A senate inquiry into the grass-fed cattle levy has delivered seven recommendations for an overhaul of the tax.
The levy system has been criticised as lacking transparency, chair of the committee, Western Australian Labor Senator Glenn Sterle told ABC Rural.
The first recommendation is that Chief amongst them is that a producer-owned body be established to be in charge of how levies are spent.
“It would have to be a democratically elected body. There is no democracy there now.” Sterle said.
“But that all ties in with the levy collection, so everyone knows who sells what, so there's no make-up of numbers.
The remaining recommendations are as follows:
- The committee recommends the establishment of a cost-effective, automated cattle transaction levy system.
- legislation be changed so that levies paid by processors are recognised as processor (or slaughter) levies and not as producer (or cattle transaction) levies.

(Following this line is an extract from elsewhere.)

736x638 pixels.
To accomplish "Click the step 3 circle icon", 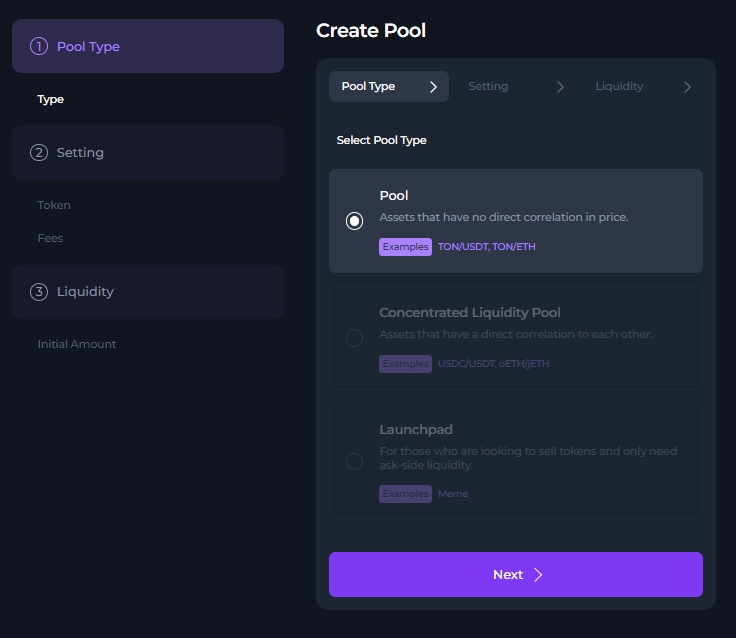I will click(x=39, y=292).
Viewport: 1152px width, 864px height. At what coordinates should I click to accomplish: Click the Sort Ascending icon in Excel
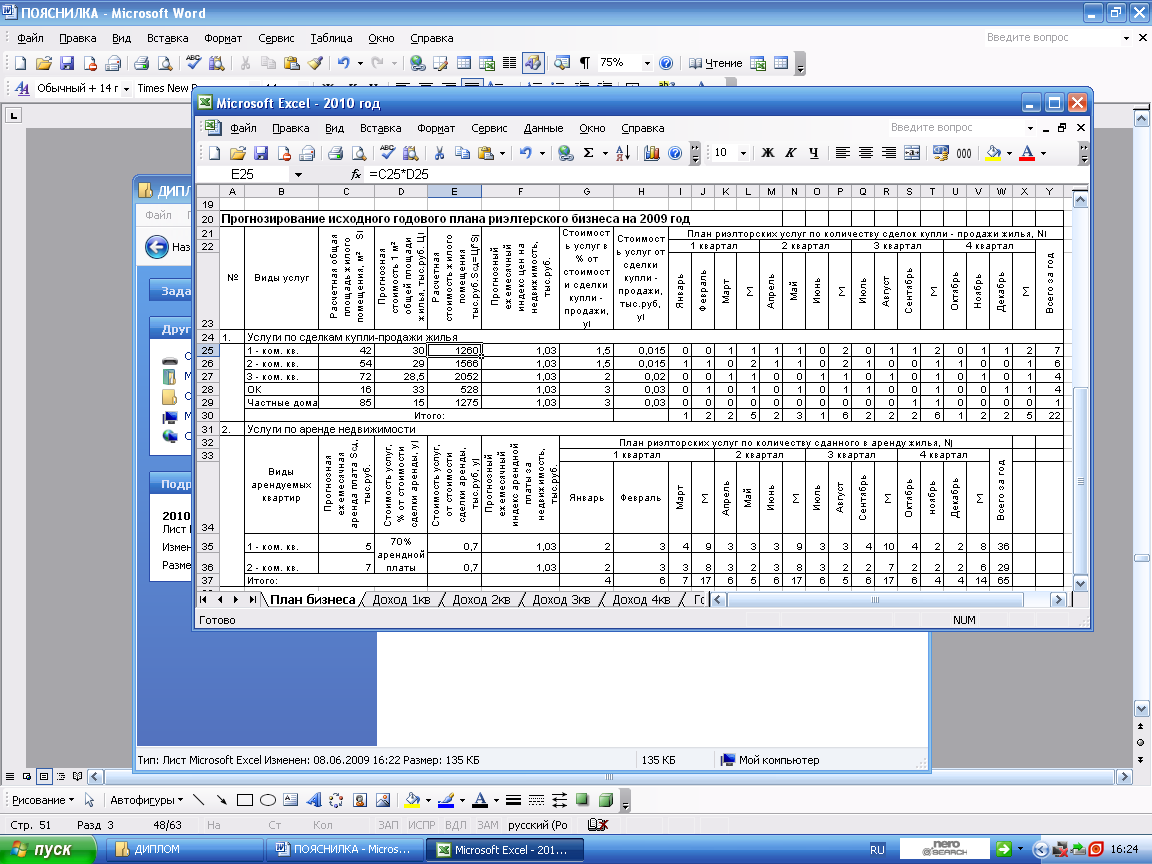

- The Australian National Audit Office conduct an audit of the cattle transaction levy system, tracing the levy from inception and focusing on the revenue from, and expenditure of, the respective components of the levy.
- The Red Meat Advisory Council be dissolved and a new system is established to manage and disperse earnings from the Red Meat Industry Reserve Fund, in consultation with the industry.
- The status of the MLA Donor Company as an approved donor under the Australian Meat and Live-stock Industry Act 1997 is revoked.
- The Department of Agriculture, in consultation with the cattle industry, conduct an analysis of the benefits, costs and consequences of introducing legislation akin to the Packers and Stockyards Act 1921 and Livestock Mandatory Price Reporting Act 1999.